9. Venki Ramakrishnan for Chemistry in 2009

Venkatraman Ramakrishnan (born 1952) from Chidambaram, Tamil Nadu, whose parents are scientists, is an Indian to win the Nobel Prize in the Chemistry field for his contribution to the study of structure and functions of the ribosome. 

He is an Indian by origin and British - American citizen and holds the post of President of The Royal Society since 2015. He is a structural biologist and has worked as the group leader at the Medical Research Council Laboratory of Molecular Biology in the Cambridge Biomedical Campus as he has expertise in macromolecular crystallography. 

In 2009, he won the Nobel Prize in Chemistry and in 2010, he received Padma Vibhushan.

10. Abhijit Banerjee for Economics in 2019

Abhijit Vinayak Banerjee (born 21 February 1961) is an Indian American to win the Nobel Prize in the field of Economics. He received this award for his contribution in the experimental approach to alleviate global poverty, shared with his wife Esther Duflo Michael Kremer. 

He is an economist and the co-founder of Abdul Latif Jameel Poverty Action Lab and has held the presidency of the Bureau for the Research in the Economics Analysis of Development. He has served as a research affiliate and fellow mate in great international research institutes of Economics. 

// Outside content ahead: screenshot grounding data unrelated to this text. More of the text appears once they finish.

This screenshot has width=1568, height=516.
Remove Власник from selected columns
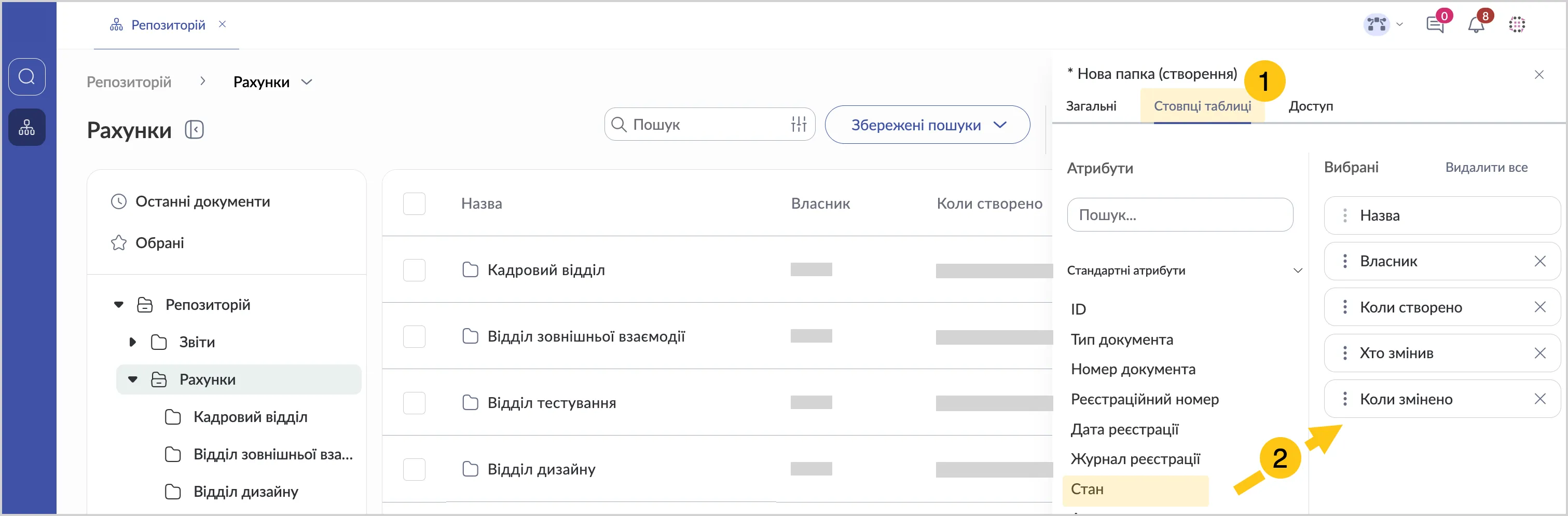[x=1540, y=261]
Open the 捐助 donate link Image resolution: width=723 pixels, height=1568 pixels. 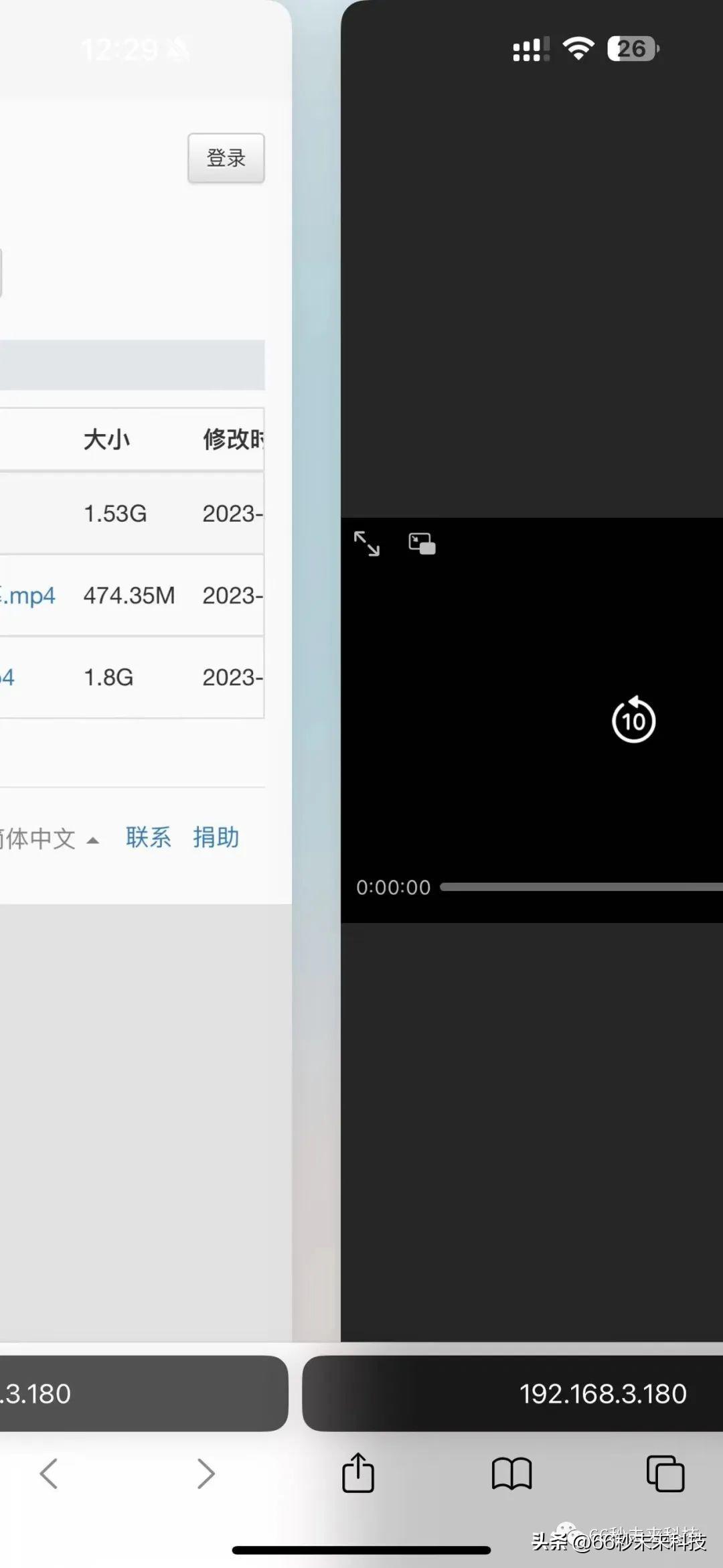click(216, 837)

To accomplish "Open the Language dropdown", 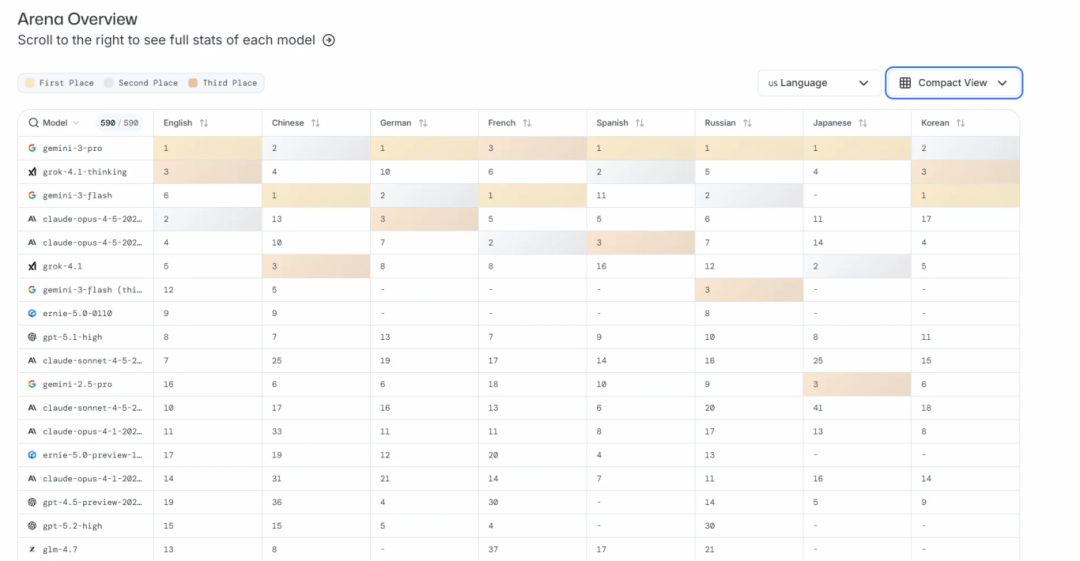I will coord(819,83).
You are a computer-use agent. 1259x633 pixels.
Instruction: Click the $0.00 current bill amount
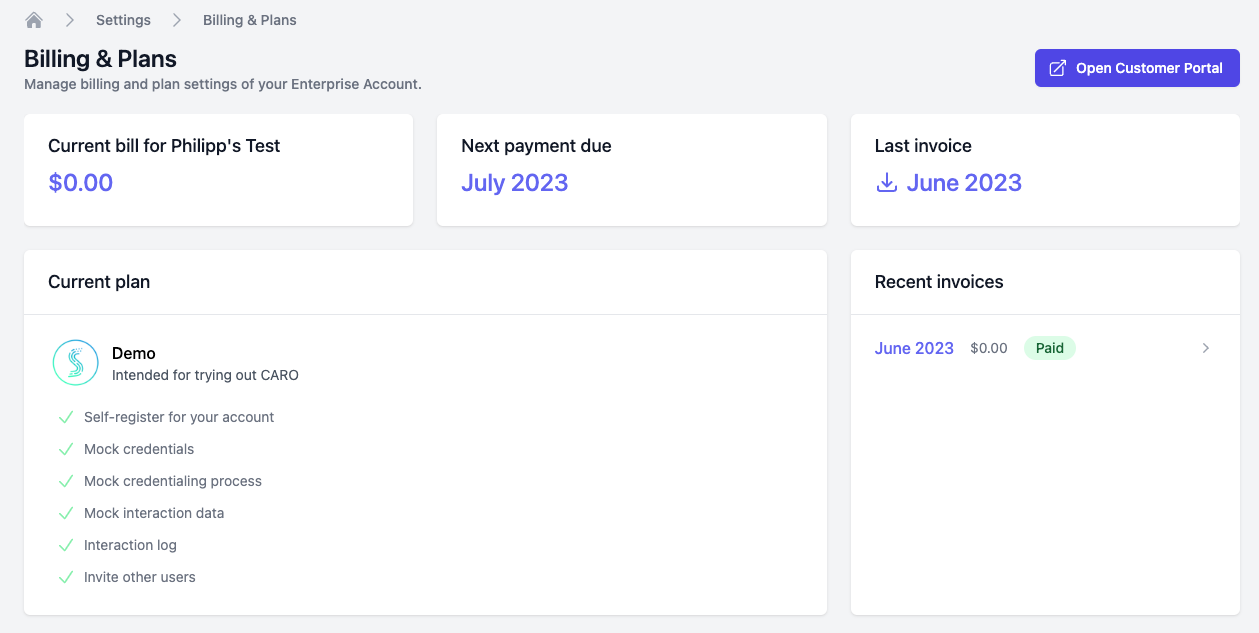[81, 183]
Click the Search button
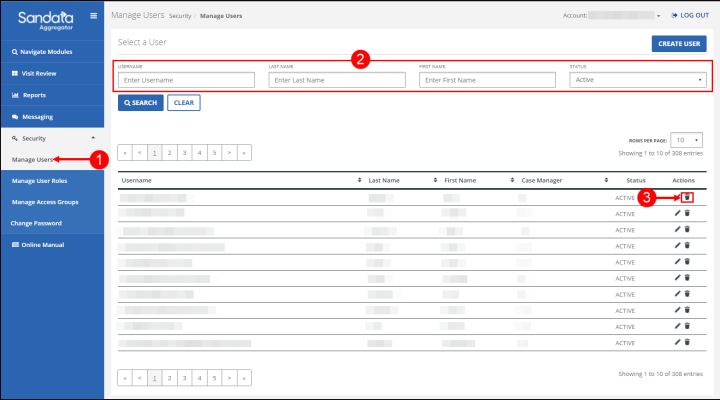This screenshot has width=720, height=400. point(140,103)
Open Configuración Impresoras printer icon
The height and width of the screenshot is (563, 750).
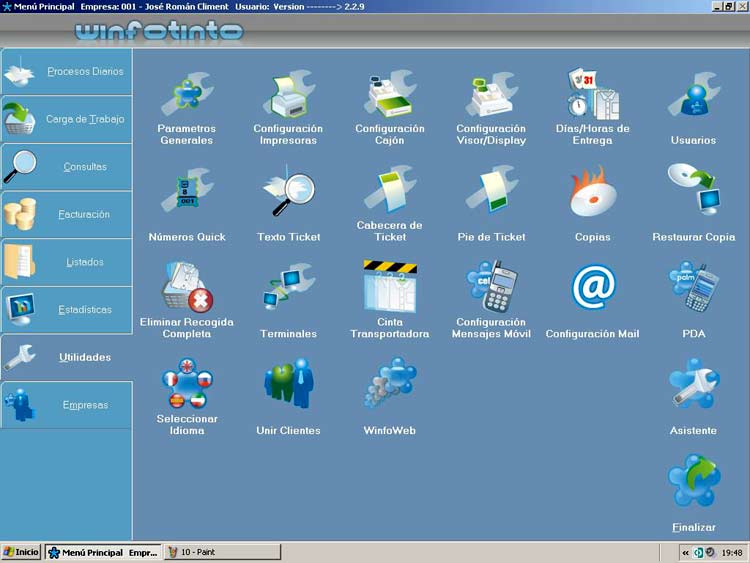click(288, 96)
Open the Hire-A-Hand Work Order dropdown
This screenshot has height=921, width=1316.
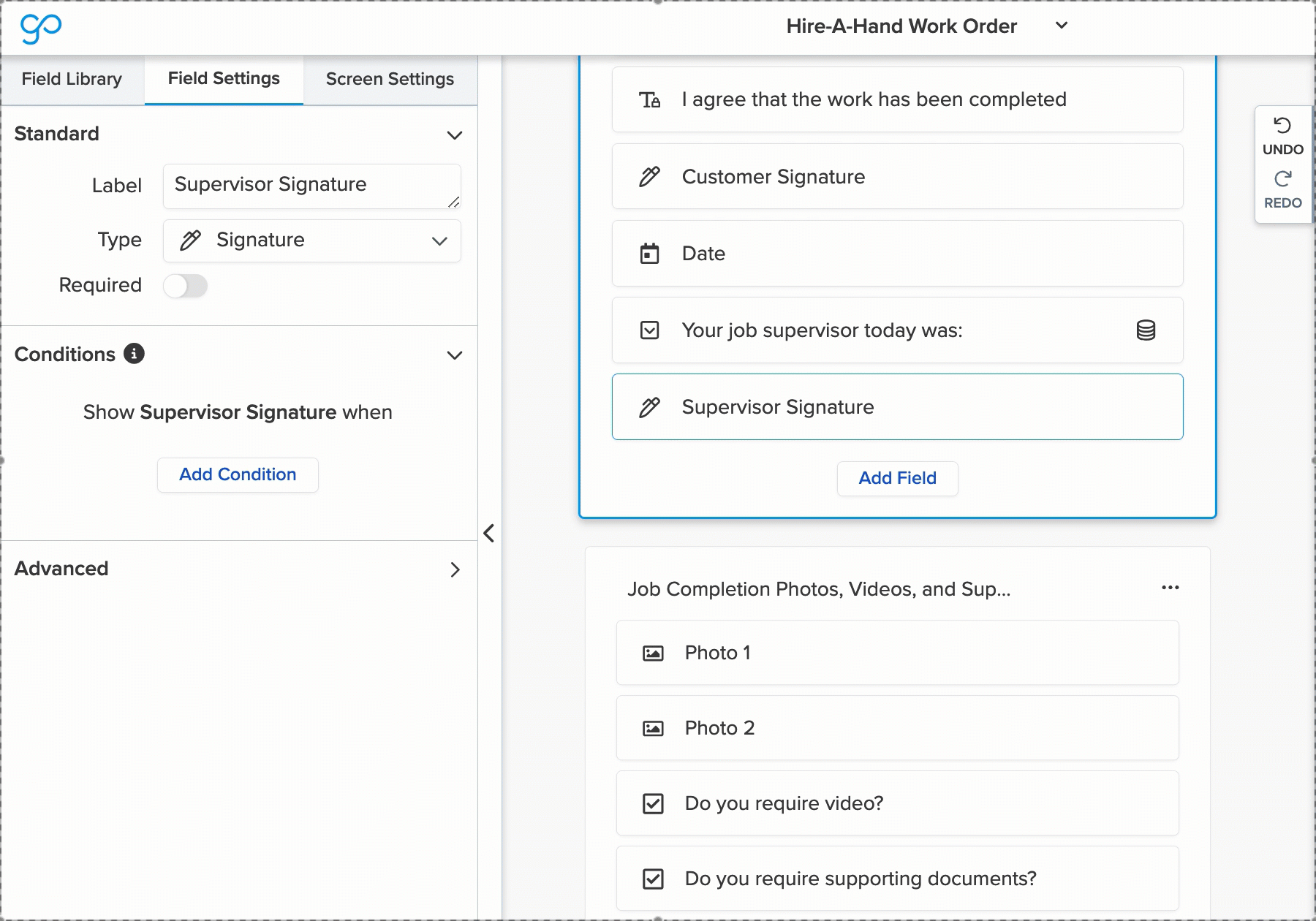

At present, he is the Ford Foundation international professor of Economics at Massachusetts Institute of Technology. 

The following list of people from other countries but were born or resided in India, when honored with the Nobel Prize.

11. Ronald Ross for Physiology/Medicine in 1902

Sir Ronald Ross (13 May 1857 to 16 September 1932) is a British by origin and an Indian born to win the Nobel Prize in the Medicine field. He contributed to the field of medicine having worked on the study of  how malaria transmitted from one to another, that is, it was found in the gastrointestinal tract of a mosquito. It laid the base for further research to nullify its spread and effects.

Ronald Ross was a medical doctor, amateur artist and natural mathematician. He served in the Indian Medical Service for about 25 years during which he discovered the malaria parasite. 

The Ross Institute and Hospital for Tropical Diseases was established in recognition of his work and he held as the Director-in-Chief for the last days of his life.

12. Rudyard Kipling for Literature in 1907

Joseph Rudyard Kipling (30 December 1865 to 18 January 1936) was born in India and is an inspiration that many of his works reflect. He is best known for his short stories and is endorsed by Henry James for his imaginative works, ideas of wonder and his style of narration of stories. 

Sir Rudyard is a English journalist, poet and novelist who has contributed fictions such as The Jungle Book, Kim and poems such as Mandalay, Gunga Din and so on. 

He won the Nobel Prize in the field of Literature in 1907 for his outstanding talent in arts and excellent creations in English Literature. He was the youngest, at 41, and the first English language writer to win the Nobel Prize.

13. Dalai Lama for Peace in 1989

Tenzin Gyatso, the 14th Dalai Lama (born 6 July 1935)  is the monk of  Tibetan Buddhism school. He is an Indian refugee to win the Nobel Prize for Peace for his contribution to solve the struggle of liberation of Tibet through peaceful resolution and also in part of tribute to the memory of Mahatma Gandhi. 

He has shared a lot about welfare of Tibetans and social concerns such as environment, economics, women’s rights, interfaith dialogue, Physics and astronomy, Buddhism and Science and many more. 

He follows Mahatma’s footsteps influencing non-violence and was named as one of the Children of Mahatma Gandhi by Time magazine. 

All the above great icons of the world have made India proud through their enormous and intense contributions in various fields. Their passionate moves and rigid determination to lift the world up has succeeded and thus they deserve to be the Nobel Prize winners from India.

It's our duty to look up to them in carrying forward our passion looking forward to such recognitions and endorsements. 

Let us work hard to be the next generation Indians to win the Nobel Prize.